Macrophytes and Methanol-Based Denitrification in a Novel Nitrate Filtration System

Friday, 13 February 2015
Exhibit Hall (San Jose Convention Center)
Jack Lohmann, Richmond, VA
The commercial, economic, and recreational values of the Chesapeake Bay have been threatened in recent decades as rising nitrate levels have led to eutrophication of its waters, with excess algae depleting oxygen levels and devastating local ecosystems. Methanol-based denitrification has proven effective, but methanol exerts adverse effects upon the aquatic ecosystem; however, recent research has indicated the viability of C3 macrophytes in removing methanol from water, a breakthrough for the water treatment industry. The purpose of the experiment was to test the viability of a methanol-based system to remove nitrates from water while using C. demersum to absorb the methanol, negating adverse environmental impact.
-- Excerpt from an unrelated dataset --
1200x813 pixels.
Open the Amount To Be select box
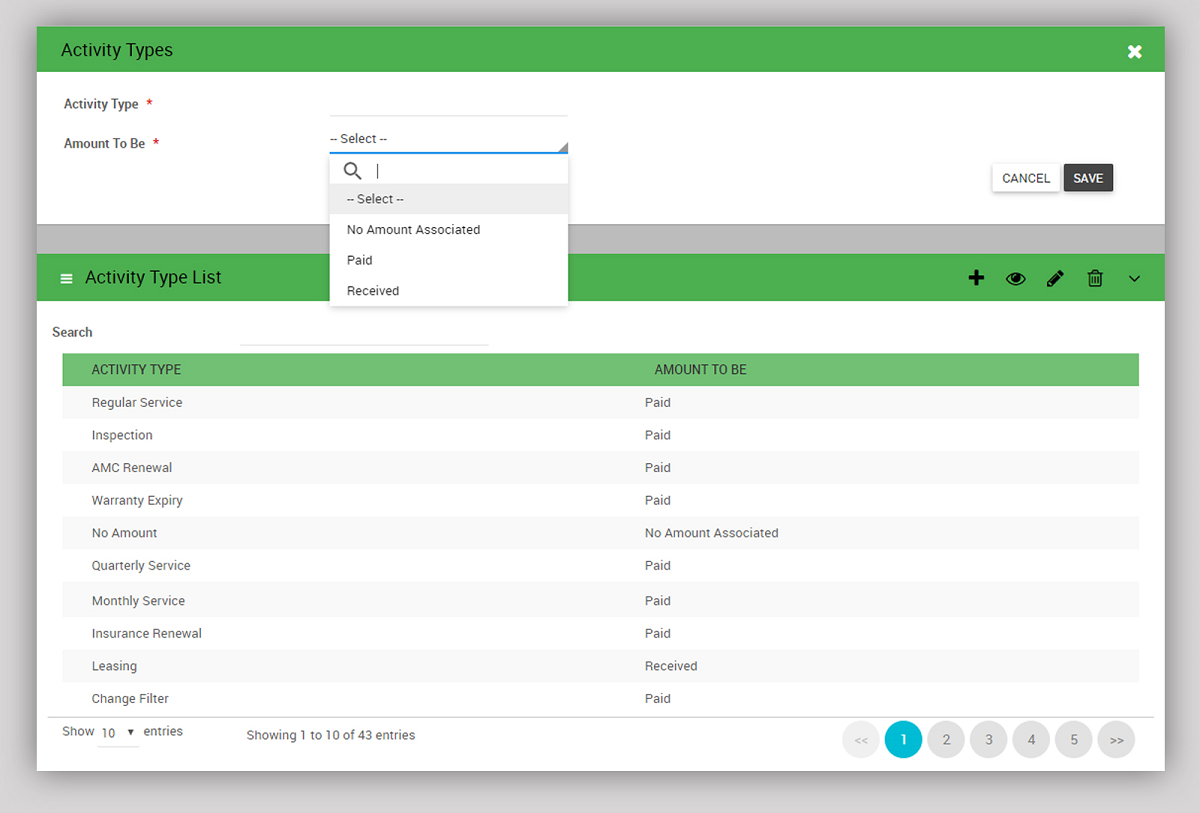(x=448, y=139)
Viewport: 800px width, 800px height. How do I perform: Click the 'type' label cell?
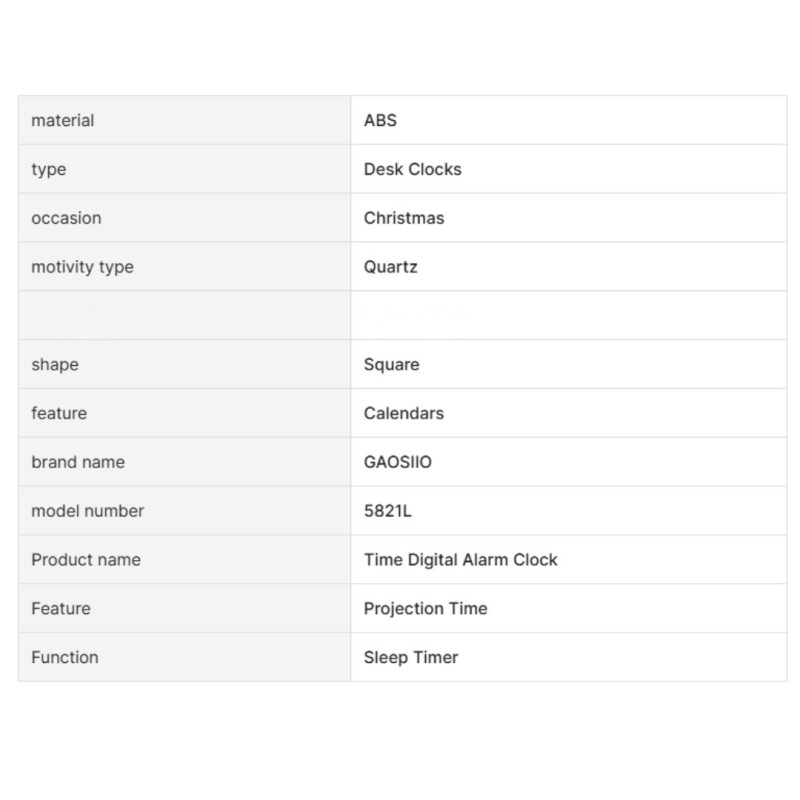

Deionized water treated with 1.1 mg/L of nitrate was anoxified and pumped through a system of clear PVC pipes at a flux of 1.8 L/hr. Spending approximately 40 minutes in the anoxic carbon-based denitrification chamber before entering the macrophytic chamber for 40 minutes, the water was then sampled, six times, for 4.5 minutes every 30 minutes. The final mean nitrate value of 0.28 mg/L was significantly lower than the starting value of 1.1 mg/L, indicating that the system was effective at reducing approximately 74.5% of nitrates present in the water. While definitive methanol testing could not be conducted due to equipment restraints, qualitative testing indicated a decrease in methanol concentration. A chi-square test indicated a significant difference between the means of the groups (χ2 =8.41>3.841). The results from this experiment show that the filtration system tested has the potential to revolutionize denitrification efforts within aquatic ecosystems. The indication that such a system could be scientifically sound is in concurrence with research by Kazasi, et al. (2013), who found methanol to be an effective initiator of nitrate-consuming bacterial growth.